Supplied text:

At lunchtime at the neurology ward of the Dhaka Medical College Hospital, a small girl opens her eyes slightly and glances at the plate of rice and fish set next to her.
With a smile on her lips, she starts eating eagerly, lying down as she is unable to lift her head from the pillow. But after eating just a little, she stops and is not able to continue.
The girl, who came to the capital a couple of months ago dreaming of square meals, is now languishing on a hospital bed with head wounds and injury marks all over her body.
Calling herself Aduri, which means “beloved” in Bangla, she says she is 11 years old, but due to malnutrition, she looks about seven.
She says her father’s name is Khaleq Mridha and her mother is Shafia Begum. But she is too traumatised to remember the name of her village, or recall the person who brought her to Dhaka to work as a house maid.
Talking to this correspondent on Tuesday, she said her employers used to call her Monika, but she did not know their names. In a feeble voice, she claimed they often beat her and did not feed her properly, despite her repeated prayers. And then one day, they threw her out like garbage.
Aduri was rescued by a police officer a day earlier from a dustbin in the city’s Baridhara area.
Abdul Mannan, an assistant sub-inspector of Cantonment police station, told the Dhaka Tribune that while he was patrolling the area on Monday, he noticed a crowd in front of an open dustbin and stopped to have a look.
There was something moving in the mound of rubbish, and Mannan discovered it was but a little girl, barely alive. He immediately rushed her to the hospital.

Record excerpts:
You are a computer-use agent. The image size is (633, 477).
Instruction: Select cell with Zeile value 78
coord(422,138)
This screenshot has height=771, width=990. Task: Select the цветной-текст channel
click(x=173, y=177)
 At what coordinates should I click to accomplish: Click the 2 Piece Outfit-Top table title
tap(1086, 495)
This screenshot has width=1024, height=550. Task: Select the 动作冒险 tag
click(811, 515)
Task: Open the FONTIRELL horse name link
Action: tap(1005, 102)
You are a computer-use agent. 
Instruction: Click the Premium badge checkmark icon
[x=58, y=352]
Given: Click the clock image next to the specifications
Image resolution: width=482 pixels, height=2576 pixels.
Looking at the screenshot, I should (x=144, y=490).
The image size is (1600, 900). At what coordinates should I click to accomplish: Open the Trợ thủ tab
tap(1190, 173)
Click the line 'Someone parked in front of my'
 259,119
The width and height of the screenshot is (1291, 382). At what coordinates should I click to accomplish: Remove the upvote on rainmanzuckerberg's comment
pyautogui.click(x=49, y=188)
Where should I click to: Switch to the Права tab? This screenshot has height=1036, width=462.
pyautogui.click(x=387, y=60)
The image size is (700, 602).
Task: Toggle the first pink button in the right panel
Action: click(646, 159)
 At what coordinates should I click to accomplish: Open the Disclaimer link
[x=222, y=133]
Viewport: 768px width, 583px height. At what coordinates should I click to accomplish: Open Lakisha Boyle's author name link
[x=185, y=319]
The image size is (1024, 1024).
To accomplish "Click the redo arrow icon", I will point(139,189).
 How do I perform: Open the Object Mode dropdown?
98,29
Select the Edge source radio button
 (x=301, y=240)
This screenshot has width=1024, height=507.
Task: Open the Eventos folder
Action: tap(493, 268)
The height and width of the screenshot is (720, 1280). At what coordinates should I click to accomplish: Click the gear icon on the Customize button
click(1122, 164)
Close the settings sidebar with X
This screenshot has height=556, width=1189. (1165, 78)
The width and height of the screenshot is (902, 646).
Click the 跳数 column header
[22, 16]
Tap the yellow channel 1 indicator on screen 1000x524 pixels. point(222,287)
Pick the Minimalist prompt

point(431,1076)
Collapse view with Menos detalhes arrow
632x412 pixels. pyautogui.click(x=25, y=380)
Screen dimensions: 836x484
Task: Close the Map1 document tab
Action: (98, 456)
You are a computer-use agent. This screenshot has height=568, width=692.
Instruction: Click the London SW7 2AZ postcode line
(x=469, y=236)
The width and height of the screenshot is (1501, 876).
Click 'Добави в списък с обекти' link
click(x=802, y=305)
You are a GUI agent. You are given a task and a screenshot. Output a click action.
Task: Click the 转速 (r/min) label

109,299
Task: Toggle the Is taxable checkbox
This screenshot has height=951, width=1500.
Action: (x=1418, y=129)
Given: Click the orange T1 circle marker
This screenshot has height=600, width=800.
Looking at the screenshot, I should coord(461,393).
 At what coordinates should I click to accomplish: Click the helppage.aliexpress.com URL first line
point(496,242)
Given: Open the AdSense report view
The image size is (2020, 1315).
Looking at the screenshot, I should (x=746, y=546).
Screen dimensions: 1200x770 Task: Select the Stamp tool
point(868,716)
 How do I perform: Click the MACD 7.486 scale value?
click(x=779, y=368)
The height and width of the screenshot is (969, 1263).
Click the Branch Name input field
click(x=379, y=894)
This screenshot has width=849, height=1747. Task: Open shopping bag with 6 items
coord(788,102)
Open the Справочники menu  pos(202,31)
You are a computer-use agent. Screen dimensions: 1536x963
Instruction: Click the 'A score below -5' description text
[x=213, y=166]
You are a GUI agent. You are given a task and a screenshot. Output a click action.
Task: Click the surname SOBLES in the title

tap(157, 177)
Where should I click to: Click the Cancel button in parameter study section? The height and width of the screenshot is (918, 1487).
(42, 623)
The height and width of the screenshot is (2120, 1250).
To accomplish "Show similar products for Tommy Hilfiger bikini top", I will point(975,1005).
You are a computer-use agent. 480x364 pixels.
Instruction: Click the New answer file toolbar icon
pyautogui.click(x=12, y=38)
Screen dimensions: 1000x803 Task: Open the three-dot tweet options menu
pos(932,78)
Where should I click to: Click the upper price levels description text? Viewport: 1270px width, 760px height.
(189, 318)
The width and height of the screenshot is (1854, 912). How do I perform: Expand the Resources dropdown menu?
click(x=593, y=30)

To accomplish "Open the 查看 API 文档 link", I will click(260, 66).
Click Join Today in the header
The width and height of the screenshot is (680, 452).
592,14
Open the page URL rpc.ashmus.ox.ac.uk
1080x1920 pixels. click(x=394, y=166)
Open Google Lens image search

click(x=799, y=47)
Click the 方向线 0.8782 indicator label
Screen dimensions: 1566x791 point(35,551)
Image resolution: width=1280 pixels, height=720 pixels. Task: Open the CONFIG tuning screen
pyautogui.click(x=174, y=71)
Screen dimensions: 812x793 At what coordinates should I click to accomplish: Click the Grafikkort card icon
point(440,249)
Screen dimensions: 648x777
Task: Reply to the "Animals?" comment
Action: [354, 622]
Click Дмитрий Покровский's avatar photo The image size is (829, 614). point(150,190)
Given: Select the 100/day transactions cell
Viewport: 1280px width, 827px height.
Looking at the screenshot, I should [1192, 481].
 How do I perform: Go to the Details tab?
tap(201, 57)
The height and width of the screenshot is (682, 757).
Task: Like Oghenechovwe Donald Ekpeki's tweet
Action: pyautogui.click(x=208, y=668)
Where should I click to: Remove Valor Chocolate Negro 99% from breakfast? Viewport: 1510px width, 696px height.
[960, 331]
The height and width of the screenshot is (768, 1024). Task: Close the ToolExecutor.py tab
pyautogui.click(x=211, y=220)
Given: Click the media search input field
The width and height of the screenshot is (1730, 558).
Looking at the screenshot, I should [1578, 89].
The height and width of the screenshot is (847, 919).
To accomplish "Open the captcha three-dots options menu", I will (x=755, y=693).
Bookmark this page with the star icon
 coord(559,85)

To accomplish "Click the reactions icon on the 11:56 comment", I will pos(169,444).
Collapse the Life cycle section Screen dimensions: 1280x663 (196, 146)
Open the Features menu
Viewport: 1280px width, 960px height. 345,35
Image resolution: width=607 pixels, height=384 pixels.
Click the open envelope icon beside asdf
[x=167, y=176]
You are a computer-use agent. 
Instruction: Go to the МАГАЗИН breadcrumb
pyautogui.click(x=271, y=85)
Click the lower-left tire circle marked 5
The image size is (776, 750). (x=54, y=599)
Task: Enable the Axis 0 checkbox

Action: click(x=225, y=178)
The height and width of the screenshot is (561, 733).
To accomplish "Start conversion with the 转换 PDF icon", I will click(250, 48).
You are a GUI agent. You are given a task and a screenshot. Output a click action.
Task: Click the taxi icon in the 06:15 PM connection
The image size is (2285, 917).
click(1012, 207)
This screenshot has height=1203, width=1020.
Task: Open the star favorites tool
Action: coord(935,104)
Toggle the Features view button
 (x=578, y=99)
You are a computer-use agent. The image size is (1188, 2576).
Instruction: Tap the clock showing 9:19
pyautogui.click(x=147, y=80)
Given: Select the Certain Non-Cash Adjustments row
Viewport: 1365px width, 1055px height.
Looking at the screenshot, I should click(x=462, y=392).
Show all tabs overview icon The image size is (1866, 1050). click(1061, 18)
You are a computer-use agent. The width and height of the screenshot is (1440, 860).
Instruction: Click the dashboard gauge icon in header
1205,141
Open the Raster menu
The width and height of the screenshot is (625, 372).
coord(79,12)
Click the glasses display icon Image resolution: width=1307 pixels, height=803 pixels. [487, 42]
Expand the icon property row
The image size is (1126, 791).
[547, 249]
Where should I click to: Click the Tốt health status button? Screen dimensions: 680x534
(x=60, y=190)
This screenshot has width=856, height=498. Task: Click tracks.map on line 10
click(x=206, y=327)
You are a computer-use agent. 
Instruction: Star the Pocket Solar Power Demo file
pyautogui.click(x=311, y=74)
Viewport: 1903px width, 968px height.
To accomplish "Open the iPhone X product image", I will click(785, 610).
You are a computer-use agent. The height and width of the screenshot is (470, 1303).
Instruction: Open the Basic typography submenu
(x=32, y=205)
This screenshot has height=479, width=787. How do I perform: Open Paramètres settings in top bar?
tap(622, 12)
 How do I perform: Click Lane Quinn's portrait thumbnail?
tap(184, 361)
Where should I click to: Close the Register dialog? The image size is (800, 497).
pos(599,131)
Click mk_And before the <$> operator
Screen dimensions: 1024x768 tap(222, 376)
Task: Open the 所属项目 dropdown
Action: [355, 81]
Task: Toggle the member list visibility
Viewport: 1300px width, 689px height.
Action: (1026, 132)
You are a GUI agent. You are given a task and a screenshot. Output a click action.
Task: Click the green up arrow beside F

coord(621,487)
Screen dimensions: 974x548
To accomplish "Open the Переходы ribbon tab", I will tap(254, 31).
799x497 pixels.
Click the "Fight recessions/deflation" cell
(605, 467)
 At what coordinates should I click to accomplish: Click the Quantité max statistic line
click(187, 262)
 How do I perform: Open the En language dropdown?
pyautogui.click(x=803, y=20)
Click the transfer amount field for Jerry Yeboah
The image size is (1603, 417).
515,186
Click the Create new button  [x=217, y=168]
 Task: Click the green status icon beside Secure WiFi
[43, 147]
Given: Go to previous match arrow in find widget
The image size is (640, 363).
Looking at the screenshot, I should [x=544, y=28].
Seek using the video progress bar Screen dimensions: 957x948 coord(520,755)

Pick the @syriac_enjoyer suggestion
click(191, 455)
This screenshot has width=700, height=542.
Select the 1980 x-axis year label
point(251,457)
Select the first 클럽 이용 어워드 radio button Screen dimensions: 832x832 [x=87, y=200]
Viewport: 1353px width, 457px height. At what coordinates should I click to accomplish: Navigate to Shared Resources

Exercise requirements:
1. Write out the part of the news report about Aduri that begins at the words "The girl, who" and stops after "over her body.".
2. Continue the news report about Aduri past its final sentence.

Answers below:
1.
The girl, who came to the capital a couple of months ago dreaming of square meals, is now languishing on a hospital bed with head wounds and injury marks all over her body.

2.
Mannan said the owners of the house where she worked might have dumped her in the dustbin after torture, thinking she was dead.
“We are investigating the incident. Once she is able to give a statement and her guardians are found, it will be easier to take action against the people who did this to her,” he said.
Rajiul Haque, a doctor of the neurosurgery department, said they were treating the child with medicines and food to help her recover from her injuries.
“When she was admitted, she was unable to utter a single word. We gave her saline and some medicines. Now, she is able to speak a little, and we hope she will regain her health with good treatment and care,” Haque said.
Momtaz Begum, a patient in the bed next to Aduri’s, expressed her disgust at how some people were able to torture such a small child.
“They are nothing but a group of animals who are living in the capital wearing the mask of people,” she said angrily, demanding capital punishment for such people.